-------- DOCUMENT EXCERPT --------
Comparing the big four Android smartphones in good lighting. Click for 100% crops. White balance is often the biggest point of failure when it comes to correctly metering images, especially indoors. Again, the preview is used to estimate what color should be white, which sets the tone for the entire image. Some camera apps give you full manual control over white balance, which can be key in getting an accurate photo from your smartphone’s camera. The shutter on most smartphone cameras is entirely electronic, rather than mechanical like on DSLRs. Having a mechanical shutter can simplify the sensor, improving its performance, but due to build quality and size reasons, they’re seldom seen on smartphones. Electronic sensors are perfectly adequate in practical use, and have the advantage of being very fast.
--------
[EXERCISE DETAILS]
Return the part of the smartphone camera text from "Comparing the big" to "being very fast.", copied word for word.
-------- RECORDS PROVIDED --------
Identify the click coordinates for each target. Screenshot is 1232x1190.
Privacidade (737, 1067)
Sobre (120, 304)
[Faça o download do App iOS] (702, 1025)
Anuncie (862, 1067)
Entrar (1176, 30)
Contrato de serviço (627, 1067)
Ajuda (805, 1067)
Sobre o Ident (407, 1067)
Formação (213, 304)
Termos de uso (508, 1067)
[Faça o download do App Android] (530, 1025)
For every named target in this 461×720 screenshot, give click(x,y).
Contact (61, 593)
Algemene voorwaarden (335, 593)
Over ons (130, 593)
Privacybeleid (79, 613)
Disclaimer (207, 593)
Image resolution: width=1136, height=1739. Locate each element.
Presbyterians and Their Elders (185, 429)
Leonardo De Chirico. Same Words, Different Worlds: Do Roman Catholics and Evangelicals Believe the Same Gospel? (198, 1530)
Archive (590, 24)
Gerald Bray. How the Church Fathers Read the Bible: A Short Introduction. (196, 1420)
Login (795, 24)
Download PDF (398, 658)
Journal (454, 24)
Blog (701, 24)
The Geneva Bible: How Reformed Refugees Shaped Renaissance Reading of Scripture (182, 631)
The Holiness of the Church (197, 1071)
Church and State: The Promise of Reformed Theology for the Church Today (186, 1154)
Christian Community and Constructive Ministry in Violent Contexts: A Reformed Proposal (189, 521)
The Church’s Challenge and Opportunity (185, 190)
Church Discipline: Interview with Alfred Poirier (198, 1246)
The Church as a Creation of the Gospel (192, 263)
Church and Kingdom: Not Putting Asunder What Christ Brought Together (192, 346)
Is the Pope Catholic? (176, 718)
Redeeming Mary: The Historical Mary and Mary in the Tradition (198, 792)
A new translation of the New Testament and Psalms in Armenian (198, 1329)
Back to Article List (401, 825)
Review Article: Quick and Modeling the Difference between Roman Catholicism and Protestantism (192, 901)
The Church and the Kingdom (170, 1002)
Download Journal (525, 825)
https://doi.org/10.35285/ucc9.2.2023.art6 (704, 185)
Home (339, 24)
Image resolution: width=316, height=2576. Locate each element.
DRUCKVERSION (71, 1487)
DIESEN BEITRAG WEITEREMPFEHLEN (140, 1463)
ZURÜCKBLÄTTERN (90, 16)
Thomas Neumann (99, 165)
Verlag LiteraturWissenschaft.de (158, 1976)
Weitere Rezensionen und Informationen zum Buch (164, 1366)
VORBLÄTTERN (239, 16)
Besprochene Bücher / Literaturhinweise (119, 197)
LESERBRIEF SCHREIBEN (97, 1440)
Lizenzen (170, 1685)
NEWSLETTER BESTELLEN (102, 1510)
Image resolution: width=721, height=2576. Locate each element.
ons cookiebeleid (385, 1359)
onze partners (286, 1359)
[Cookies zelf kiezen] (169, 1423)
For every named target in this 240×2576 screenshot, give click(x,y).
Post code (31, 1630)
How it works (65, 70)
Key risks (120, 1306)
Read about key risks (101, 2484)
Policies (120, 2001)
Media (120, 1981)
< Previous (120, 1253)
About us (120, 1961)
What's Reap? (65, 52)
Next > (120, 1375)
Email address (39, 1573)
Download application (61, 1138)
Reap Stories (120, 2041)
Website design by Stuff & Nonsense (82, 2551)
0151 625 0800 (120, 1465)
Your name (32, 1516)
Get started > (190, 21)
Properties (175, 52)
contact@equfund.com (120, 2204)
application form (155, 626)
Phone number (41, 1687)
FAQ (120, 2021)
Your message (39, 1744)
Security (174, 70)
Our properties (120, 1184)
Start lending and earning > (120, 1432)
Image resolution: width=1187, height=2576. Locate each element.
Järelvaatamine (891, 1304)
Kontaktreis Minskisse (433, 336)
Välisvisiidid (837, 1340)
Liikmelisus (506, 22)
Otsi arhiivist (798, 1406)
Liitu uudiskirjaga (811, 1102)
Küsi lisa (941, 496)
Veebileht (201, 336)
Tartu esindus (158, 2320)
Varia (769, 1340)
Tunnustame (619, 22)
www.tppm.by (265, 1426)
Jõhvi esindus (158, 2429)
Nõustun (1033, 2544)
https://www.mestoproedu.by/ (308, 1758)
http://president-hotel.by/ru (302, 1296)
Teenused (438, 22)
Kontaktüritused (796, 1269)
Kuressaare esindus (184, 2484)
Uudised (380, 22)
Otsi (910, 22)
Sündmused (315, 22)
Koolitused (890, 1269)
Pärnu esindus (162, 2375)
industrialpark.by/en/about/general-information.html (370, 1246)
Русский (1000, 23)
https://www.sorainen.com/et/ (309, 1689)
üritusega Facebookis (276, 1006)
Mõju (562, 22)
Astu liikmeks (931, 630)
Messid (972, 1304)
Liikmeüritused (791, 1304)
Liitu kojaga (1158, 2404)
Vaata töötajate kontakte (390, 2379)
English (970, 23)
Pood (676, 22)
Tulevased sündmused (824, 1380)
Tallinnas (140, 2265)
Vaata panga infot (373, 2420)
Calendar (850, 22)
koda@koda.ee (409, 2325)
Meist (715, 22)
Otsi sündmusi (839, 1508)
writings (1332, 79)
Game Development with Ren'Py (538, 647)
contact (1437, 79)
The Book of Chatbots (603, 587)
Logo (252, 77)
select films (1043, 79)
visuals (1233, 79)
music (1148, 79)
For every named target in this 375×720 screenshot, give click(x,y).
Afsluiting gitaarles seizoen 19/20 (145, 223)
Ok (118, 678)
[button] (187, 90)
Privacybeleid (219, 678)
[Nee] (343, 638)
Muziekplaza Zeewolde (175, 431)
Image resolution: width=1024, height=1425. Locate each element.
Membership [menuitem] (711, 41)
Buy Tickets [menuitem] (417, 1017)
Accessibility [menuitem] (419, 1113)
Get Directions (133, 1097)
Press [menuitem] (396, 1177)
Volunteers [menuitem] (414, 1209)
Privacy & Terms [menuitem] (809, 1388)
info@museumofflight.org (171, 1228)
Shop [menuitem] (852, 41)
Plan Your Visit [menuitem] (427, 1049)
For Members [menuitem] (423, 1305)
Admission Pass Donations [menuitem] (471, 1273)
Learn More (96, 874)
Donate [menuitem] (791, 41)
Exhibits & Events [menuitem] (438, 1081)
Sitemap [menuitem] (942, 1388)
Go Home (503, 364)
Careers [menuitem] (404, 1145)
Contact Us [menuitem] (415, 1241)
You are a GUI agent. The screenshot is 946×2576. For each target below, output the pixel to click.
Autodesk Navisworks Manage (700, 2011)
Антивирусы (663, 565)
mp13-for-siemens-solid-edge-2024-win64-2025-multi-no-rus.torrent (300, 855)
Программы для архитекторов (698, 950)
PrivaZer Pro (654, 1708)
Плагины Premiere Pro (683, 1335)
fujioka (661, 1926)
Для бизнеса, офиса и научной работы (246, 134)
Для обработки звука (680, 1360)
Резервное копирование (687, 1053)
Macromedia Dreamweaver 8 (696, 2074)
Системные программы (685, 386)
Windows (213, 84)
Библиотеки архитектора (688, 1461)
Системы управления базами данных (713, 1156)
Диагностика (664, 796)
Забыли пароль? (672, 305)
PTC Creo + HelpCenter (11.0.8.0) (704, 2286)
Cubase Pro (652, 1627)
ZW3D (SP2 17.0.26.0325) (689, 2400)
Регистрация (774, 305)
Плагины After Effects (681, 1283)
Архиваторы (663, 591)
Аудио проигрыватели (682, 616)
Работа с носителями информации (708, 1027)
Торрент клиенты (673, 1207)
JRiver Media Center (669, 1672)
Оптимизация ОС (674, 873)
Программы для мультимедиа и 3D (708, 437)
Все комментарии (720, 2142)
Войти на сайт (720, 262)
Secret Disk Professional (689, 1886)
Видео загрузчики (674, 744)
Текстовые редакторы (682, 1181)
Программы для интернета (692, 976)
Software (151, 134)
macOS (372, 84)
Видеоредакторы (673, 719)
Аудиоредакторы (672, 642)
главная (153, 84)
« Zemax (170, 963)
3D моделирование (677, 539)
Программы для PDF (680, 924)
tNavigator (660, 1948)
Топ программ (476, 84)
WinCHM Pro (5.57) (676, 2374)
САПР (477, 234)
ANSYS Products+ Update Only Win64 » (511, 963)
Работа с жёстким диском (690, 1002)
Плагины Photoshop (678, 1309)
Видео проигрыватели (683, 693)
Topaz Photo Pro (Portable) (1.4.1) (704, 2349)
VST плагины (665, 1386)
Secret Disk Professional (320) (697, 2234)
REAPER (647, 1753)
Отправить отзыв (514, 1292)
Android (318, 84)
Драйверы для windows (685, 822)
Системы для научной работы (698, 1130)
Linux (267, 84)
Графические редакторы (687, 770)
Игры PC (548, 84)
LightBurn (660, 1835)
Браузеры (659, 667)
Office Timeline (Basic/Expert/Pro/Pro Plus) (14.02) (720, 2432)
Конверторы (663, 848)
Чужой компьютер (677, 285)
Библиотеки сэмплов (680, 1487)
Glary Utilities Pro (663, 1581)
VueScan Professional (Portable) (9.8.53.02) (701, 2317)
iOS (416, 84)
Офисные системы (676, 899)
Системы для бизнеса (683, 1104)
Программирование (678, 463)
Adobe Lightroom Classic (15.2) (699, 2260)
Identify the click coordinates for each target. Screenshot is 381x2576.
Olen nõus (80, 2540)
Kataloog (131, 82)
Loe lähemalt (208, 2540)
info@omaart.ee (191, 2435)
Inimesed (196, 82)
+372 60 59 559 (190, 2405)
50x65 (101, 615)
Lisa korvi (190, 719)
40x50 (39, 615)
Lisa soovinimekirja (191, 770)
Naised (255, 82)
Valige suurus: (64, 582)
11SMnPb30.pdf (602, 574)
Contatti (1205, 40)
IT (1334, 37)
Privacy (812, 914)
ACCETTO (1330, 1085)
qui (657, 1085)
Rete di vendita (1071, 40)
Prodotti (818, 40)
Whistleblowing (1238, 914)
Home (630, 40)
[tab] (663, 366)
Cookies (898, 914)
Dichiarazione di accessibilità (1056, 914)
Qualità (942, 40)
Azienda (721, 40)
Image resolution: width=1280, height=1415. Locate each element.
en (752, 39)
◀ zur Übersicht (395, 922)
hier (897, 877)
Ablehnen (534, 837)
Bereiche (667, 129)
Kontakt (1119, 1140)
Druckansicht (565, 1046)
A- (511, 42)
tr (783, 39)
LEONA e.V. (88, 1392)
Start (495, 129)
--------
[ANSWER SECTION]
Comparing the big four Android smartphones in good lighting. Click for 100% crops. White balance is often the biggest point of failure when it comes to correctly metering images, especially indoors. Again, the preview is used to estimate what color should be white, which sets the tone for the entire image. Some camera apps give you full manual control over white balance, which can be key in getting an accurate photo from your smartphone’s camera. The shutter on most smartphone cameras is entirely electronic, rather than mechanical like on DSLRs. Having a mechanical shutter can simplify the sensor, improving its performance, but due to build quality and size reasons, they’re seldom seen on smartphones. Electronic sensors are perfectly adequate in practical use, and have the advantage of being very fast.